La crisis de legitimidad de la casa común


Atravesamos una transformación antropológica mayor. ¿Qué significa? Que viene cambiando a pasos acelerados nuestra forma de estar en el mundo. Aquello que conocimos como “sociedades modernas”, con sus aspiraciones humanistas solo moran en nuestro tiempo como remanente o inercia. Las aspiraciones al progreso, al incremento del saber y la ciencia, a la paz mundial, pero también el reconocimiento de las minorías, las conquistas laborales, la cercanía con una cierta imagen del bien común, incluso el deseo revolucionario, dieron todo lo que pudieron, pero hoy se agotan las condiciones que los hicieron posibles. ¿Esto quiere decir que nada de eso puede ser recuperado, resignificado o incluso relanzado? No exactamente. Pero no podemos asumir los desafíos del presente mirando a través del espejo retrovisor. La crisis que atravesamos a todo nivel es, en el plano político, una crisis de legitimidad de lo público, y, más ampliamente, de la posibilidad de lo común. Parece imponerse el descrédito o el desinterés, incuso el rechazo o el resentimiento contra toda instancia que encarne alguna forma de socialización. La administración de los bienes comunes, la distribución de la riqueza, las mediaciones destinadas a procesar la conflictividad, comparecen ante el juicio inmediato, incluso emotivo, de un sentido común peleado con la moral progresista. Se trata de una crisis profunda de instituciones que se corresponde con la ruptura de las tramas sociales y solidarias, el desdibujamiento incluso de costumbres y códigos que otrora sirvieron como sostén de la vida colectiva.

- _EXTRACTO DEL LISTADO_:
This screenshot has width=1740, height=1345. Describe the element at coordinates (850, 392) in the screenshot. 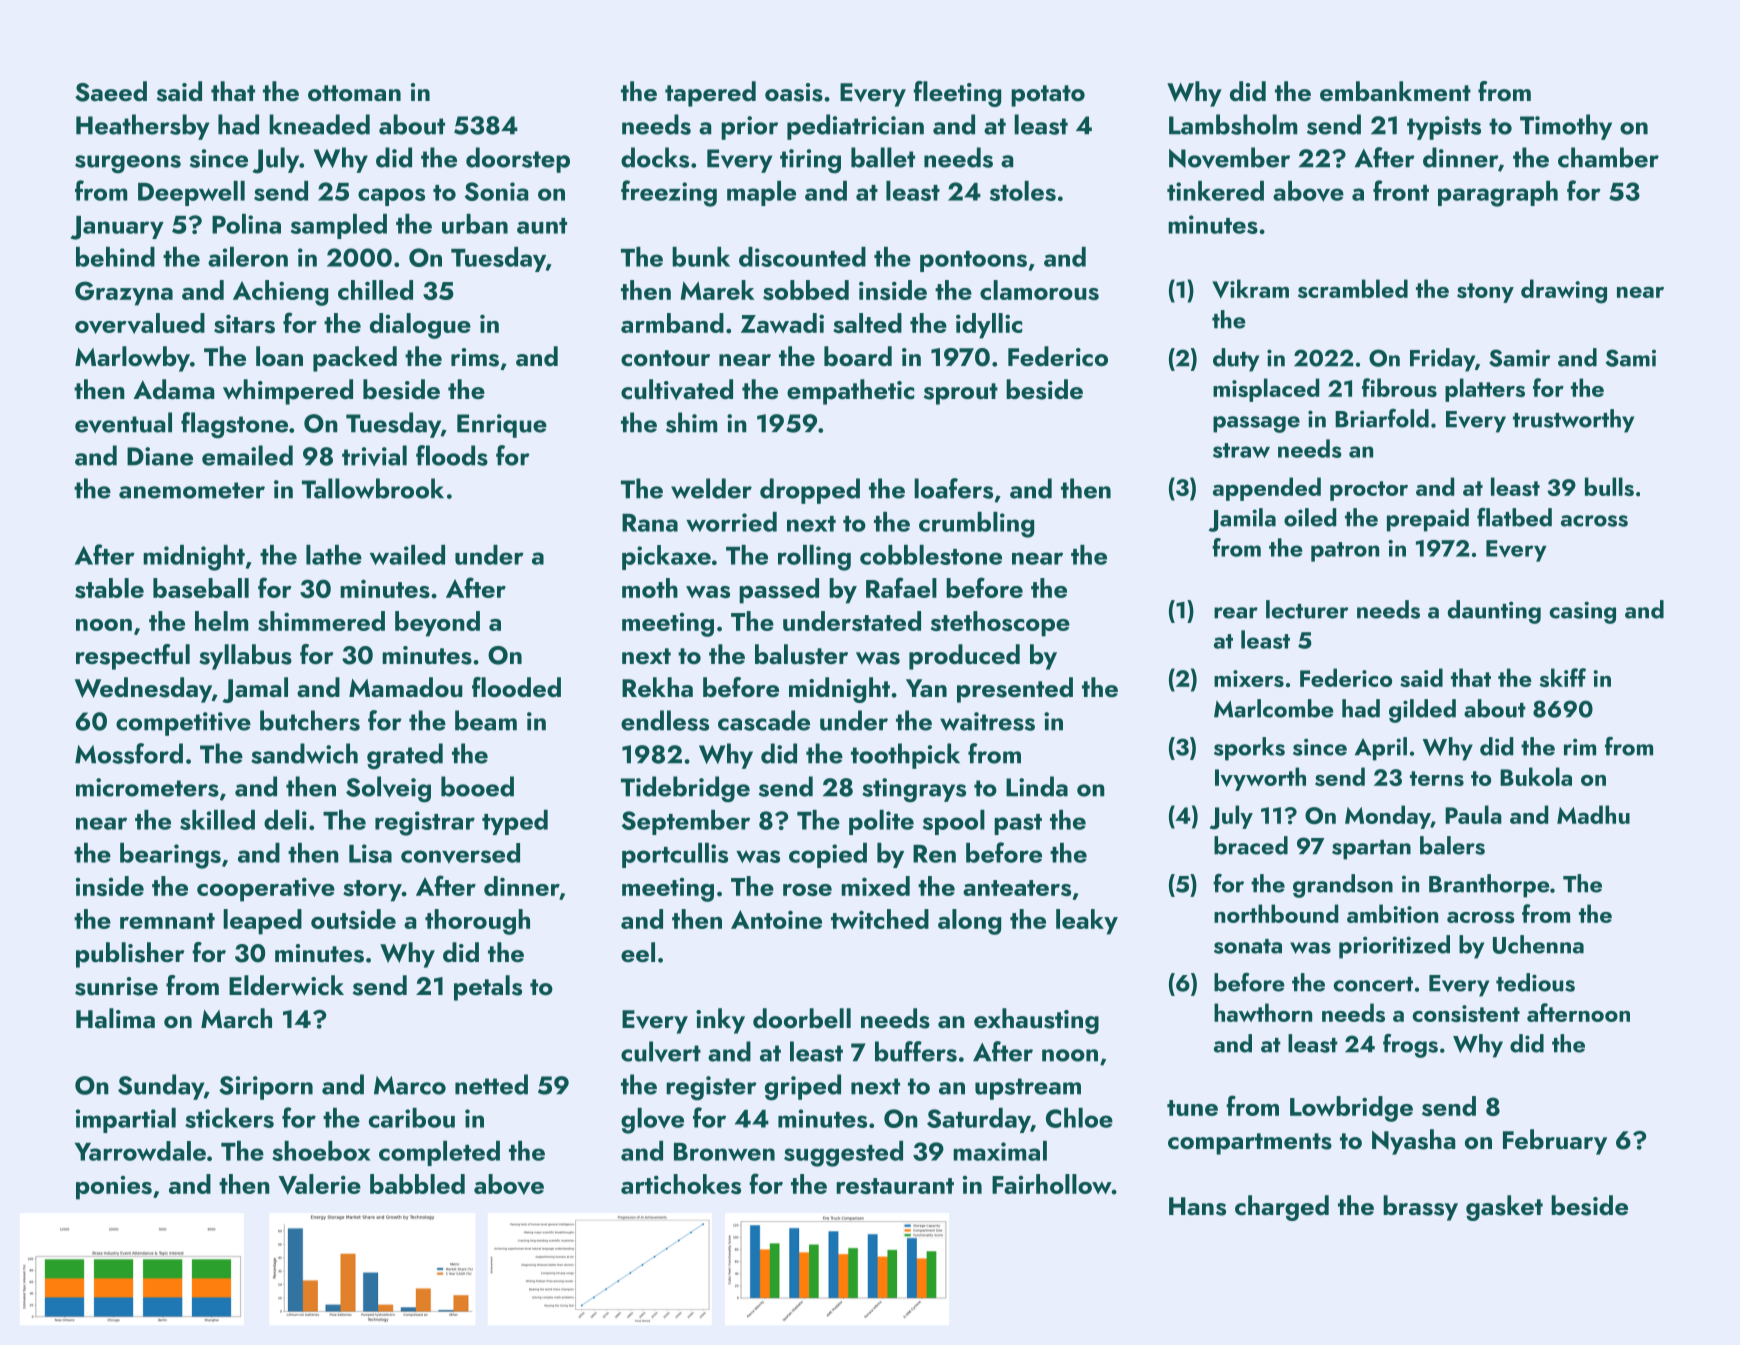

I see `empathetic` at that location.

* * *

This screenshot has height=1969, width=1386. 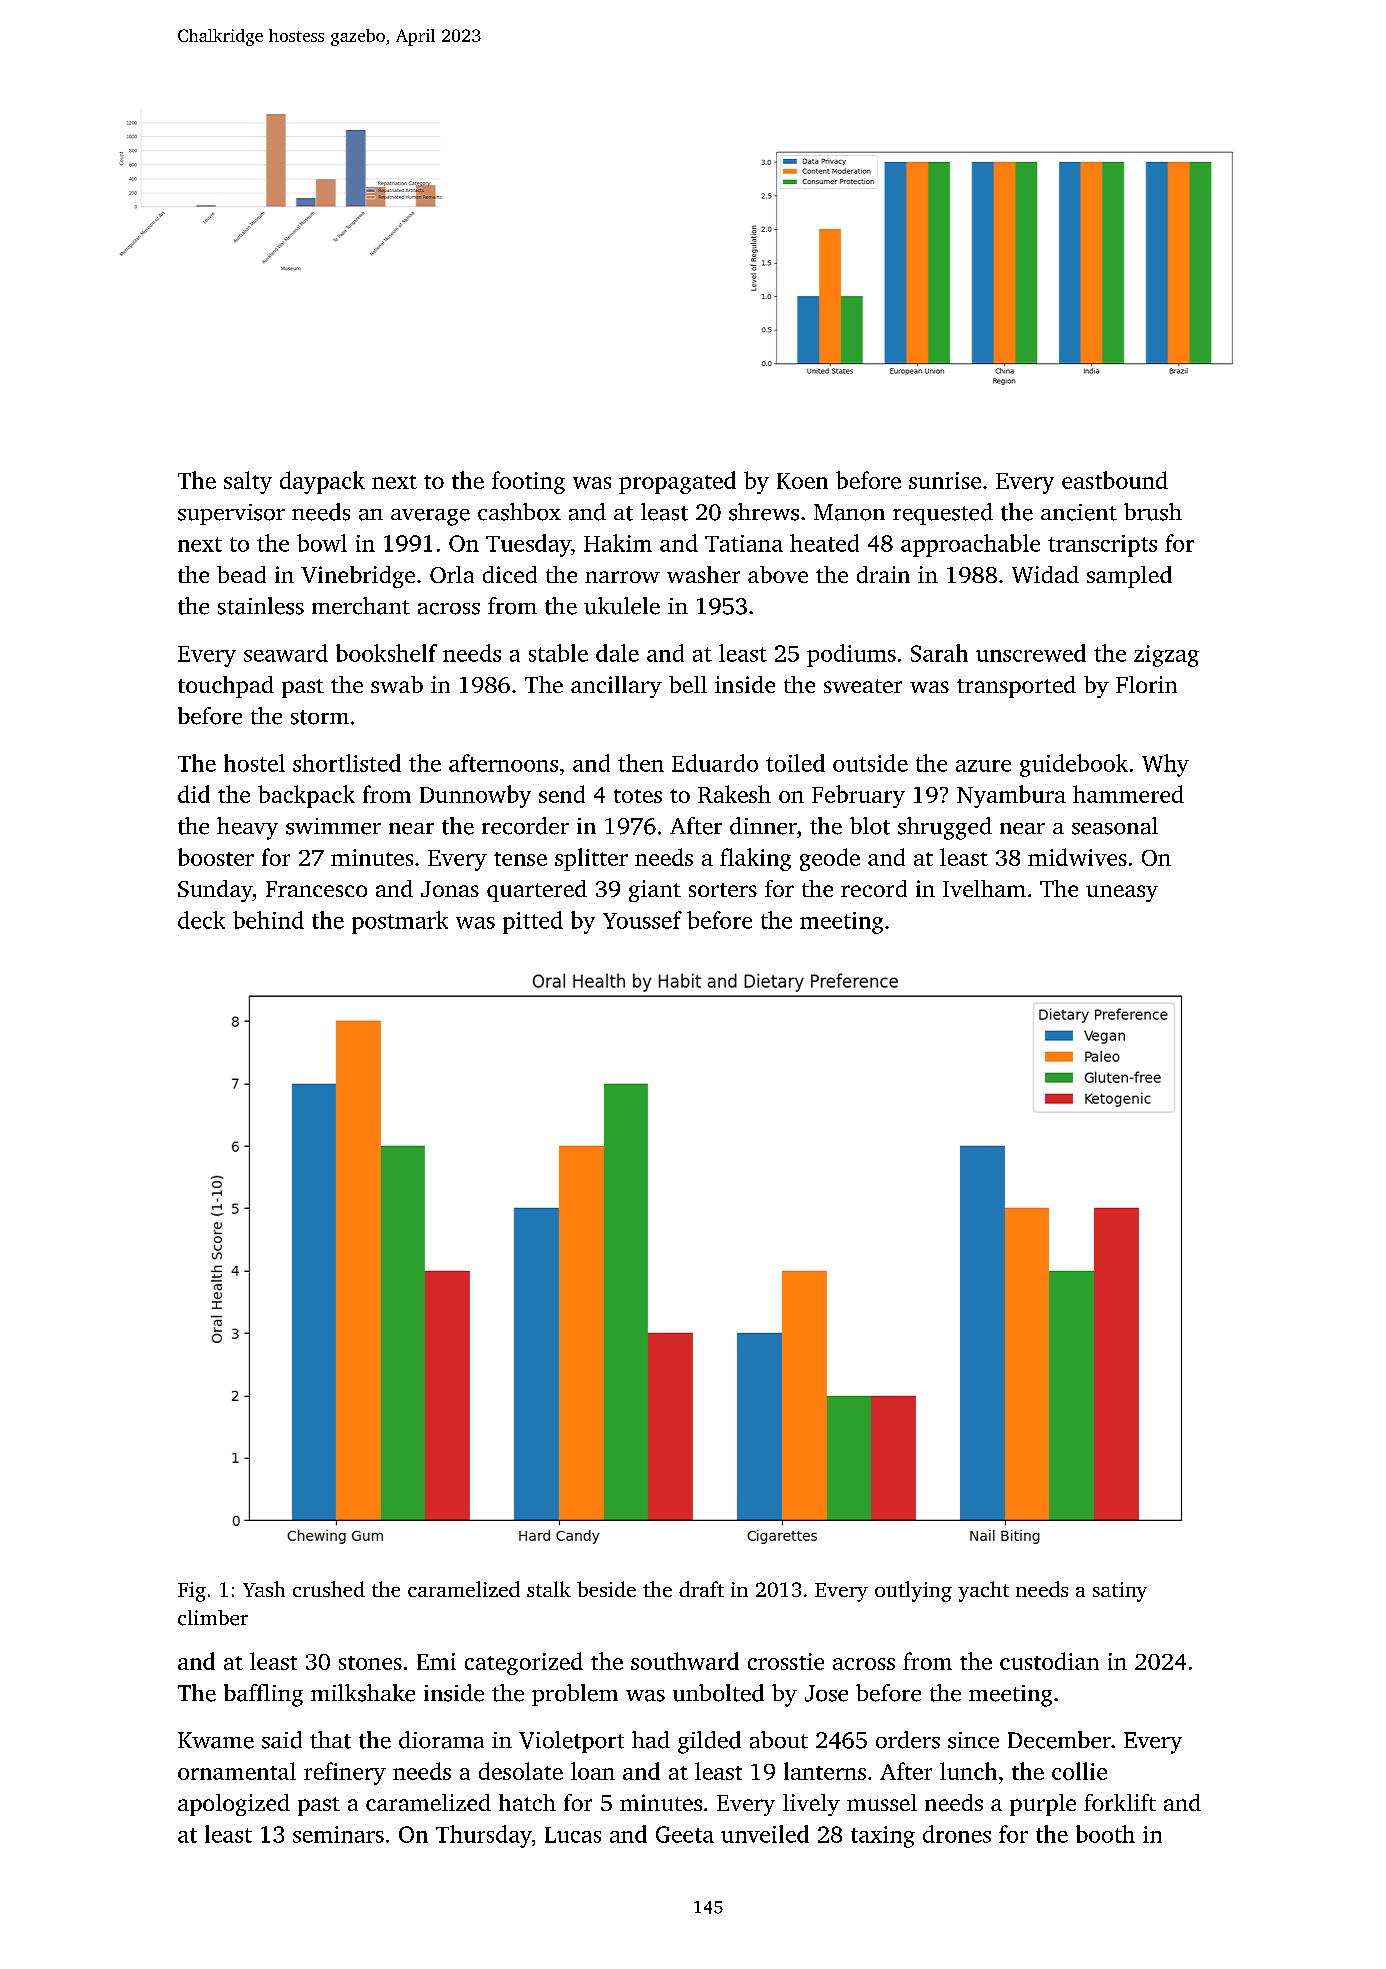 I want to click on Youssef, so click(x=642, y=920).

- _PROBLEMA PLANTEADO_: Reproduce íntegramente y sin cambios el texto sobre la crisis de legitimidad. Trabaja solo con el texto sobre la crisis de legitimidad, sin recurrir al listado.

- _RESULTADO OBTENIDO_:
La crisis de legitimidad de la casa común


Atravesamos una transformación antropológica mayor. ¿Qué significa? Que viene cambiando a pasos acelerados nuestra forma de estar en el mundo. Aquello que conocimos como “sociedades modernas”, con sus aspiraciones humanistas solo moran en nuestro tiempo como remanente o inercia. Las aspiraciones al progreso, al incremento del saber y la ciencia, a la paz mundial, pero también el reconocimiento de las minorías, las conquistas laborales, la cercanía con una cierta imagen del bien común, incluso el deseo revolucionario, dieron todo lo que pudieron, pero hoy se agotan las condiciones que los hicieron posibles. ¿Esto quiere decir que nada de eso puede ser recuperado, resignificado o incluso relanzado? No exactamente. Pero no podemos asumir los desafíos del presente mirando a través del espejo retrovisor. La crisis que atravesamos a todo nivel es, en el plano político, una crisis de legitimidad de lo público, y, más ampliamente, de la posibilidad de lo común. Parece imponerse el descrédito o el desinterés, incuso el rechazo o el resentimiento contra toda instancia que encarne alguna forma de socialización. La administración de los bienes comunes, la distribución de la riqueza, las mediaciones destinadas a procesar la conflictividad, comparecen ante el juicio inmediato, incluso emotivo, de un sentido común peleado con la moral progresista. Se trata de una crisis profunda de instituciones que se corresponde con la ruptura de las tramas sociales y solidarias, el desdibujamiento incluso de costumbres y códigos que otrora sirvieron como sostén de la vida colectiva.